§ **EXERCISE**
Set every record down again, exactly and completely.

(Stored items)
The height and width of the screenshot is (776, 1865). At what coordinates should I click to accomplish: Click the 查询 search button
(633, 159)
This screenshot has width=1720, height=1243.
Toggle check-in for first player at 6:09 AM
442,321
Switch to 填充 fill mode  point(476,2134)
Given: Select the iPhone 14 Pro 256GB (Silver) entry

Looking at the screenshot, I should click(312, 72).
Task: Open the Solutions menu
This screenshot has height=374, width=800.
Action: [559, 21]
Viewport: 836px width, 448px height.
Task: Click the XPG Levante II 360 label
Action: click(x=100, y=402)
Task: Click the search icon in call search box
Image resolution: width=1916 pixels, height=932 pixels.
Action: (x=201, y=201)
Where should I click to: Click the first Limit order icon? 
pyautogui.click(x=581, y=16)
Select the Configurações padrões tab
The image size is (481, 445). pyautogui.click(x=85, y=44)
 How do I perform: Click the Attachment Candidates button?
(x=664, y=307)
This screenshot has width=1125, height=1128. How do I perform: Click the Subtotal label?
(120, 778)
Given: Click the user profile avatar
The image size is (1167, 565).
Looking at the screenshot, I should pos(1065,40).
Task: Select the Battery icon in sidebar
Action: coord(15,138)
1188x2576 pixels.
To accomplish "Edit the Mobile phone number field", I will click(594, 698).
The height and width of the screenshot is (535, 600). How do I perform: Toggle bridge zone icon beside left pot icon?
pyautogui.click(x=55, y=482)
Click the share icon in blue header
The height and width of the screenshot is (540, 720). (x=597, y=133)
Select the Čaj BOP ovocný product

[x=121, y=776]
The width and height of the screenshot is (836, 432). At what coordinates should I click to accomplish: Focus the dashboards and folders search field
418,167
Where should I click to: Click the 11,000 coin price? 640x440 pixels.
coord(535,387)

§ **TASK SOLUTION**
The height and width of the screenshot is (776, 1865). At what coordinates should I click to accomplish: Click the 查询 search button
(633, 159)
This screenshot has width=1720, height=1243.
Toggle check-in for first player at 6:09 AM
442,321
Switch to 填充 fill mode  point(476,2134)
Given: Select the iPhone 14 Pro 256GB (Silver) entry

Looking at the screenshot, I should click(312, 72).
Task: Open the Solutions menu
This screenshot has height=374, width=800.
Action: [559, 21]
Viewport: 836px width, 448px height.
Task: Click the XPG Levante II 360 label
Action: click(x=100, y=402)
Task: Click the search icon in call search box
Image resolution: width=1916 pixels, height=932 pixels.
Action: (x=201, y=201)
Where should I click to: Click the first Limit order icon? 
pyautogui.click(x=581, y=16)
Select the Configurações padrões tab
The image size is (481, 445). pyautogui.click(x=85, y=44)
 How do I perform: Click the Attachment Candidates button?
(x=664, y=307)
This screenshot has width=1125, height=1128. How do I perform: Click the Subtotal label?
(120, 778)
Given: Click the user profile avatar
The image size is (1167, 565).
Looking at the screenshot, I should pos(1065,40).
Task: Select the Battery icon in sidebar
Action: coord(15,138)
1188x2576 pixels.
To accomplish "Edit the Mobile phone number field", I will click(594, 698).
The height and width of the screenshot is (535, 600). How do I perform: Toggle bridge zone icon beside left pot icon?
pyautogui.click(x=55, y=482)
Click the share icon in blue header
The height and width of the screenshot is (540, 720). (x=597, y=133)
Select the Čaj BOP ovocný product

[x=121, y=776]
The width and height of the screenshot is (836, 432). At what coordinates should I click to accomplish: Focus the dashboards and folders search field
418,167
Where should I click to: Click the 11,000 coin price? 640x440 pixels.
coord(535,387)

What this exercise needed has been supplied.